Реи закрыл лицо руками и некоторое время молчал.
– Да, не буди и ты того, кто почивает в Осирисе, Скиталец! – произнес он наконец. – Язык мой запечатан. Я сказал тебе больше, чем надо было. Не спрашивай! Вот они идут! Пусть бог Ра и Амен пошлют им свое проклятие! Пусть Аменти поглотит их. Пусть зловещая рыба Собек вонзит в них свои зубы и пожрет их!
– За что ты проклинаешь их, Реи, и кто они такие? – спросил Одиссей. – Я слышу пение и шаги людей!
В самом деле, до них доносился топот ног и слова песни.
– Это проклятые богохульники, колдуны и рабы Апура, – сказал Реи, когда музыка и пение замерли вдали. – Их колдовство сильней нашей мудрости: их предводитель был одним из наших жрецов и изучил тайны нашей мудрости. Они ходят и поют только перед бедой. Еще до рассвета мы узнаем что-нибудь новое. Да истребят их боги! Хорошо было бы, если б царица Мериамун позволила им уйти отсюда навсегда в пустыню, как они желают, но она хочет закалить сердце царя!
Глава VII. Видение царицы
Наступило молчание. Реи молчал, пока шум и пение не стихли вдали.

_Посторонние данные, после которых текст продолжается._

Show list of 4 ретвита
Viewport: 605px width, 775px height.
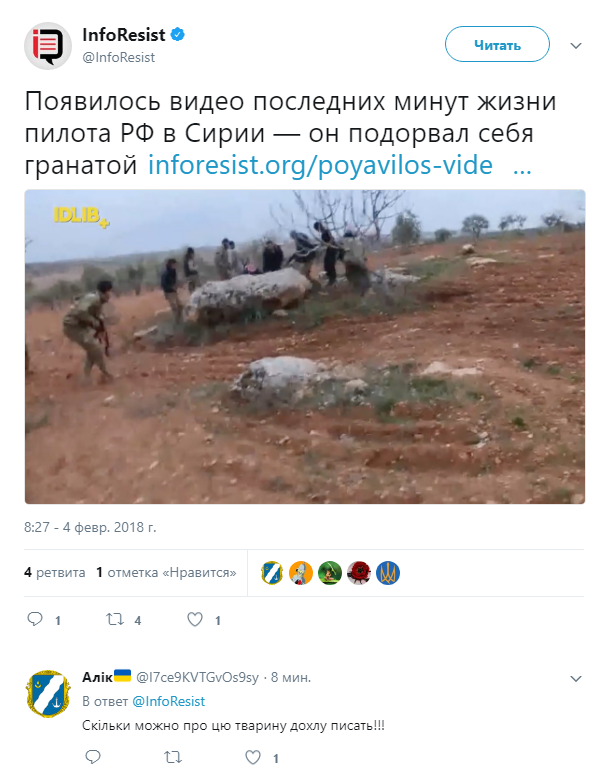coord(54,572)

– Я должен сказать тебе, Эперит, – произнес он, – чем кончилась история Менепты и Мериамун. Она смирила свою гордость перед отцом и братом, согласившись исполнить желание отца, но заявила свои условия. Ее должны считать во всем равной фараону – такова цена ее руки; и во всех храмах, во всех городах Кеми Мериамун провозгласили вместе с Менептой наследницей короны Верхнего и Нижнего Египта. Торг был заключен, и цена назначена. После этого Мериамун очень изменилась. Она перестала смеяться над Менептой, стала кроткой и покорной его воле. Время шло, и в начале месяца разлития вод назначен был день свадьбы. Побочная дочь фараона с величайшей пышностью была обвенчана с его сыном. Но рука Мериамун, когда она стояла у алтаря, была холодна, как рука мертвеца. Гордо и холодно смотрела она, когда ехала в золотой колеснице через большие ворота Таписа. Только когда она услыхала, что громкие крики народа «Мериамун! Мериамун!» совсем заглушили крики «Менепта!» – она тихо улыбнулась. Холодная, гордая, сидела она в своем белом одеянии на пиру фараона и ни разу не взглянула на супруга, который ласково смотрел на нее.

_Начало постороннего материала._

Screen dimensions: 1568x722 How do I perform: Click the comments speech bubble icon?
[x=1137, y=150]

– Наконец долгий пир закончился, началась музыка, пение, но Мериамун, извинившись, встала и ушла, сопровождаемая своими прислужницами. У меня было тяжело на сердце, я печально прошел в свою комнату и занялся делом, я ведь строю храмы и дворцы в стране! Едва я успел сесть, как в дверь постучали, и вошла женщина, закутанная в тяжелый плащ. Она сбросила плащ: передо мной стояла Мериамун в своем подвенечном платье.

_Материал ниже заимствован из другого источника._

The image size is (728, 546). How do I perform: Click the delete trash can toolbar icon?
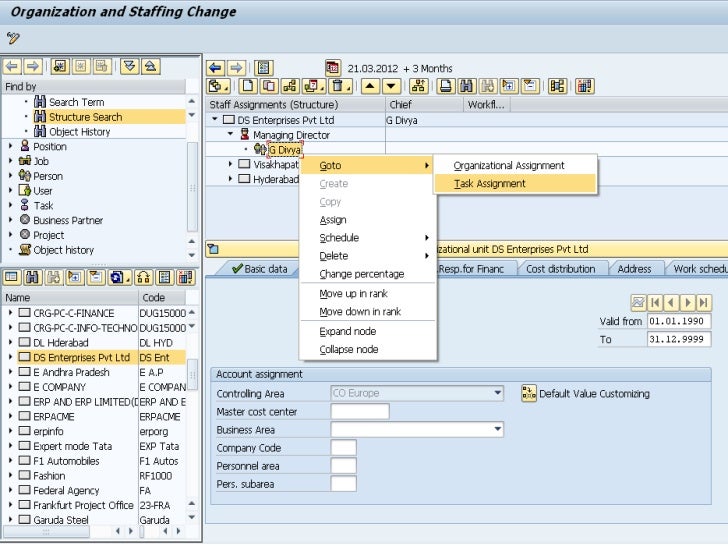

– Не пугайся, Реи, – произнесла она, – я освободилась на один час и пришла посмотреть, как ты работаешь. Не противоречь мне, я люблю смотреть на твое морщинистое лицо, на котором лежит отпечаток мудрости и познаний. Еще ребенком я наблюдала, как ты чертил планы великолепных храмов, которые переживут и нас, и, может быть, наших богов. Ах, Реи, ты мудрый человек, ты избрал себе благую участь и строишь здания из крепкого камня и украшаешь их стены по произволу твоей фантазии. Но я, я строю здание в тайниках человеческого сердца, и моя воля написана во мраке сердца. Когда я умру, воздвигни мне памятник необычной красоты, какого не было никогда, и сделай надпись: «Здесь, в этом храме гордости, обитает измученный строитель его – царица Мериамун».
– Не говори так, – сказал я, – разве сегодня не твоя свадебная ночь? Зачем ты пришла сюда теперь?